Hot-hitting Murphy does it again in Mets' win

Second baseman belts decisive homer, extends streak to eight games

Hot-hitting Murphy does it again in Mets' win

CHICAGO -- The Mets slid second baseman Daniel Murphy into the leadoff spot on Sunday in hopes that he could provide the slumping offense with some timely hitting. So far the role suits him just fine.

Murphy hit a go-ahead solo home run in the eighth inning, capping a late rally for a 4-3 victory and series win over the Cubs at Wrigley Field.

It was just the third time in their last 13 games that the Mets scored more than three runs. Two of those games have been wins. It's the Mets' second road series win of the year, and their third in Chicago since 1996.

"That's one of the bigger home runs I've ever hit," Murphy said, "just because it was a tie ballgame. It was really nice to put a good swing on that ball."

The shot to right field capped Murphy's first day at the top of the order, in which he went 1-for-4 with two runs and an RBI.

The comeback effort was made possible by Greg Burke (one scoreless inning) and Scott Rice, whose Major League-leading 25th appearance and two perfect innings gave him the win and set it up for Bobby Parnell's sixth save.

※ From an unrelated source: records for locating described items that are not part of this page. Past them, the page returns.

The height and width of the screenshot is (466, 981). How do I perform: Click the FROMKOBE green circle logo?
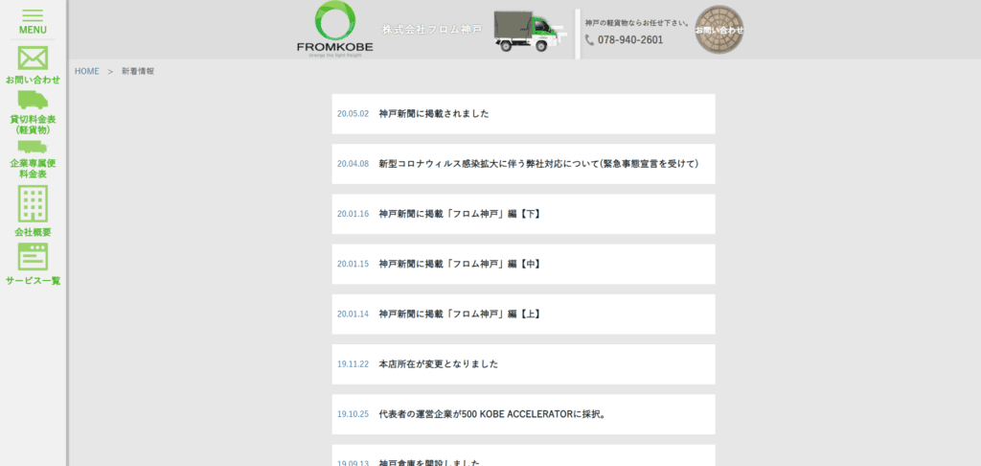335,23
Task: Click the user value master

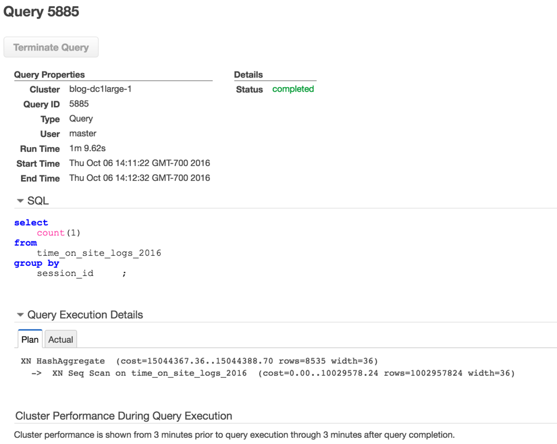Action: pyautogui.click(x=83, y=134)
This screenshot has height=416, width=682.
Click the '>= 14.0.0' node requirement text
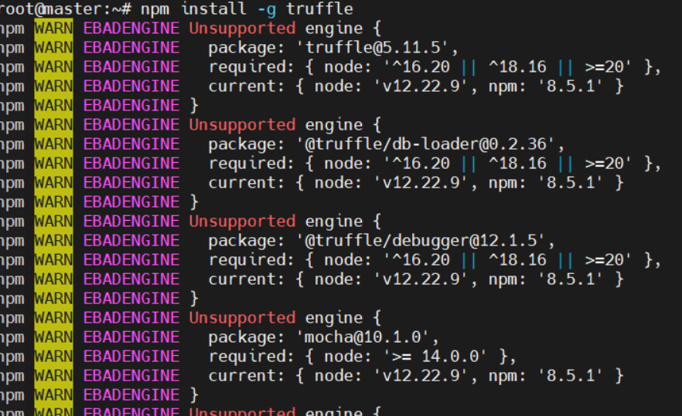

"Oh my goodness, they were tremendous today," manager Terry Collins said. "Burke did a great job, Scott Rice did a great job to get it to Bobby. Again, we probably won't have Rice tomorrow, but we needed a win today."

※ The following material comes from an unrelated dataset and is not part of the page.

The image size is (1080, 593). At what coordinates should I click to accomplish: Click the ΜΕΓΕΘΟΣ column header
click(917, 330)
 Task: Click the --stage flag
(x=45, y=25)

The Mets had no answers for Travis Wood's arm early, and the lefty's bat did the initial damage on the offensive end, with a two-run homer over the left-field bleachers in the fifth inning, breaking a scoreless tie against starter Dillon Gee.

"Wood hitting the home run kind of surprised me because I'd been throwing so many sliders to him. I thought there was no way he was hitting it," Gee said. "But it was like he was sitting on the fastball as soon as it left my hand. But we came into the game knowing he can hit."

Wood limited the Mets to just two hits until David Wright delivered a two-out RBI single in the sixth, plating Murphy and narrowing the margin to one run.

But after Ryan Sweeney hit a solo homer off Gee to lead off the sixth, Wood served up a two-out two-run homer to center fielder Juan Lagares that knotted the score at 3 in the seventh.

"It was the last batter [Wood] was going to face, and he threw the worst pitch of the game in that situation," Cubs manager Dale Sveum said. "That was unfortunate, giving up another home run. We pitched great, we just couldn't keep the ball in the ballpark."

It was an afternoon of unlikely power, as each of the first three long balls was the batter's first of the year. The fourth, from Murphy, came from the Mets' leadoff spot, which has a league-worst .186 batting average.

Sweeney's was his first as a member of the Cubs, with his most recent coming on July 27, 2011, for the Athletics. Wood's homer was the fourth of his career -- his last came on Aug. 8, 2012 -- and Lagares' was the first of his Major League career.

"I just wanted [Lagares] to have a chance a play," Collins said. "I thought his first at-bat was good, and he had decent swings. I certainly wasn't expecting a homer, but I thought he might get a base hit for sure. I'm really, really happy for him."

Murphy is now 14-for-28 over his last seven games and has an eight-game hitting streak. That, combined with the Mets' need for a spark in the lineup, could keep him in the spot he inhabited for the first time on Sunday.

"Yeah, I might," Collins said of keeping Murphy at the top of the order. "He gets on base because he can hit, and he's swinging good. He gets some walks, but we've got to get some people on ahead of [Wright], that's for sure."